La raison en est simple : en l’absence de stratégie interne d’investissement et de modernisation des ministères, qui permette de savoir pourquoi on dépense, le débat s’est progressivement centré sur le seul point de référence existant, à savoir le respect des 3% de déficit public rapporté au PIB, inscrit au traité de Maastricht.
Parallèlement, et presque logiquement, faute d’investissements la capacité de l’Etat à produire les protections qui lui incombe s’est relâchée, l’ascenseur social s’est grippé. Sous le coup des obsolescences et des coûts de non qualité interne croissants, le poids des prélèvements publics a pesé de plus en plus fortement sur l’investissement privé et l’activité économique en général.
Face à ce constat, plutôt que poser clairement la question de la stratégie voulue pour nos services publics notre débat public est venu ajouter à la confusion citoyenne, en opposant les sicaires de la réduction du poids de l’Etat au nom de la compétitivité et de la libération des entreprises, d’une part ; aux, zélotes de la lutte contre la remise en cause du « modèle social français » et le « démembrement » des services publics, d’autre part. Doctrine contre doctrine, comme tout choc doctrinaire, ce débat qui oppose deux termes qui ne demandent qu’à être dépassés, nous a enfermé et étouffé durant 25 ans avec les brillants résultats que nous connaissons tous.
En réalité, qu’elle est notre situation ?
L’Etat, une entreprise de services en constant manque d’investissement productif
L’Etat, comme toute entreprise de production de services, ne peut espérer de gains de productivité qu’en mettant à jours les savoir-faire de ses agents, en modernisant ses processus et ses outils de travail, son organisation de travail et en veillant à affecter les bonnes compétences au bon endroit, au bon moment et si possible avec la bonne motivation.
Et c’est bien là que réside l’incompréhension : depuis plus de 10 ans et sans doute 25 ans, nos fonctionnaires – par ailleurs de qualité – sont globalement sous-équipés, sous-accompagnés et donc sous-utilisés. Ainsi, sur les 11 dernières années, les dépenses d’investissement de l’Etat (Titre V de la nomenclature budgétaire) – hors équipement des forces armées – ont oscillé entre 1,2% et 0,26% du budget général[2]. La fonction publique est dans la situation d’une entreprise de production de services qui n’aurait pas ou peu investi dans son appareil de production depuis…
Comment se porterait une entreprise qui n’aurait pas investi depuis autant de temps dans son appareil de production ? Elle serait probablement morte ou aurait été rachetée.

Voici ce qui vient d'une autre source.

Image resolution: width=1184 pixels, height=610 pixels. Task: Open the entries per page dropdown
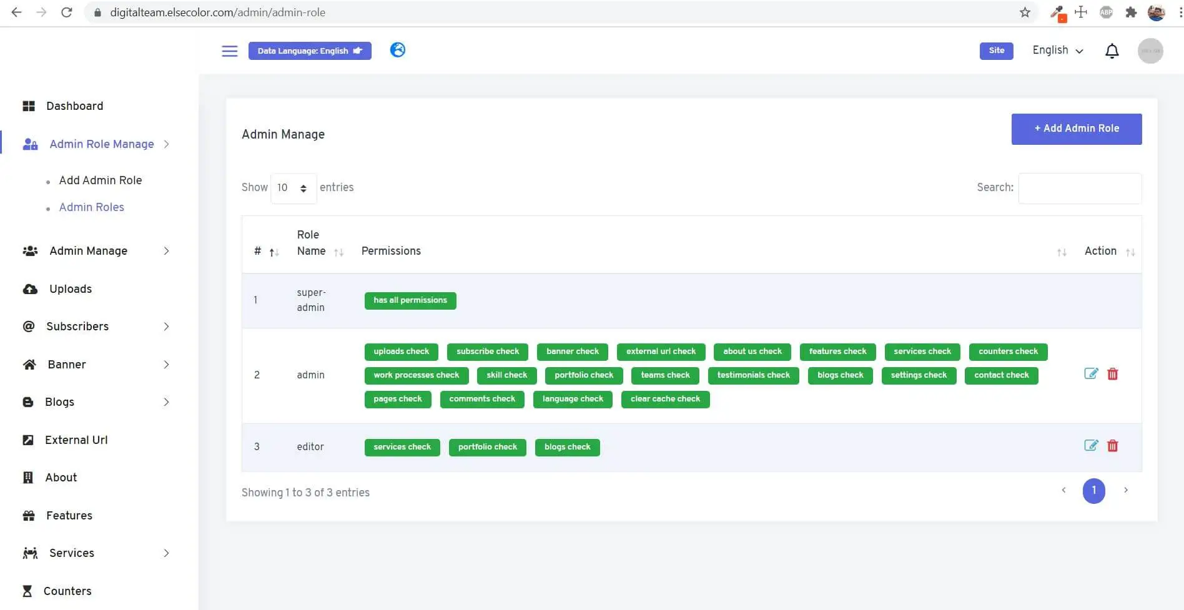pos(294,188)
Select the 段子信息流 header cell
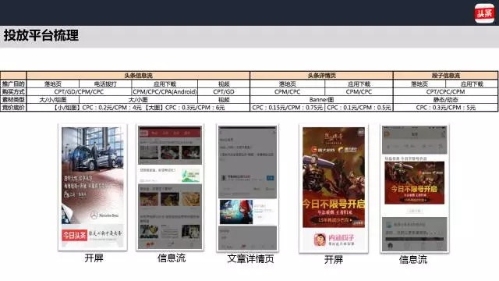The width and height of the screenshot is (499, 281). tap(445, 76)
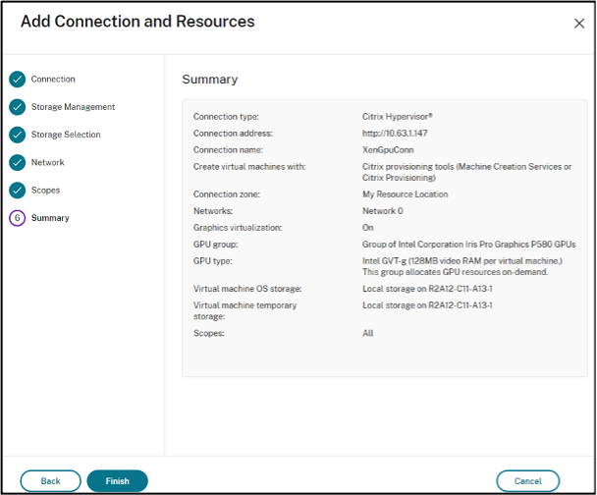Click the Storage Management checkmark icon
The height and width of the screenshot is (495, 597).
tap(18, 107)
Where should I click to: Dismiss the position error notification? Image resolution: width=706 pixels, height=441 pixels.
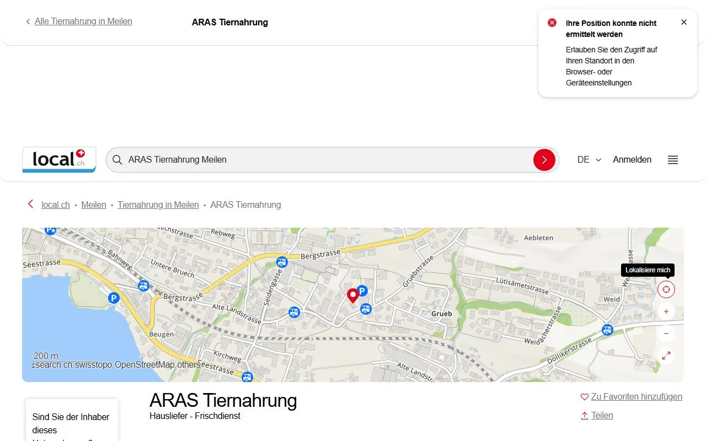point(684,22)
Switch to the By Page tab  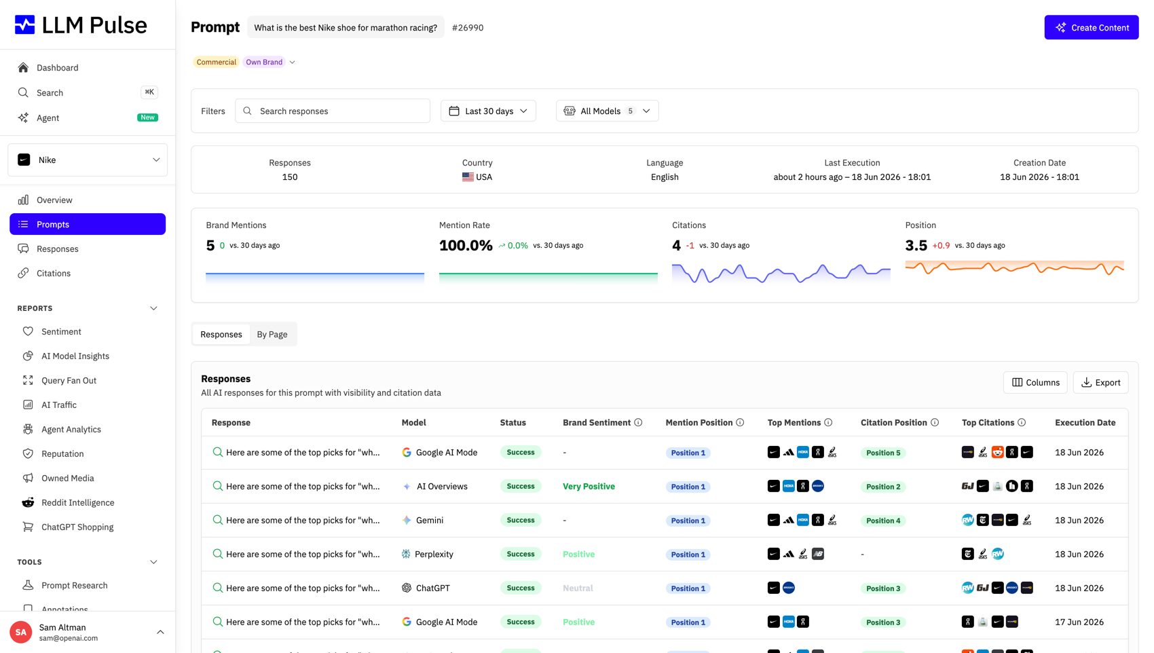[272, 334]
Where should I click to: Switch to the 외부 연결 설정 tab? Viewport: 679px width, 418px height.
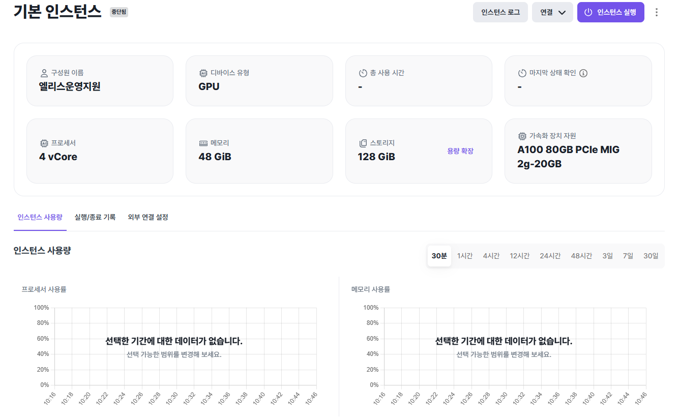coord(148,217)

Comment cela se passe-t-il pour l’Etat ? Et bien comme dans une entreprise, l’obsolescence des outils, compétences et process, dégrade la qualité et l’efficacité de la production. Elle dégrade aussi considérablement les conditions de travail des agents, l’image qu’ils ont d’eux-mêmes et que le pays leur renvoie, et donc par conséquent leur motivation. Dans ce contexte, les politiques publiques ne peuvent qu’être condamnées au mieux à la lenteur et à la lourdeur, au pire à l’impuissance.
Pour pallier les coûts croissants d’obsolescence et de non qualité, et ainsi éviter la dégradation du service, la fonction publique a augmenté dans un premier temps le nombre de fonctionnaires. Elle aurait pu investir ? Mais non. Investir demande de la constance, une vision moyen-long terme, une confiance en l’avenir et une prise de risque. En l’absence de ces ingrédients, le débat s’est donc focalisé sur plus ou moins d’agents publics. Le résultat est connu, nous avons eu à la fois une hausse constante des dépenses publiques et une dégradation de la qualité et de l’efficacité de nos services publics.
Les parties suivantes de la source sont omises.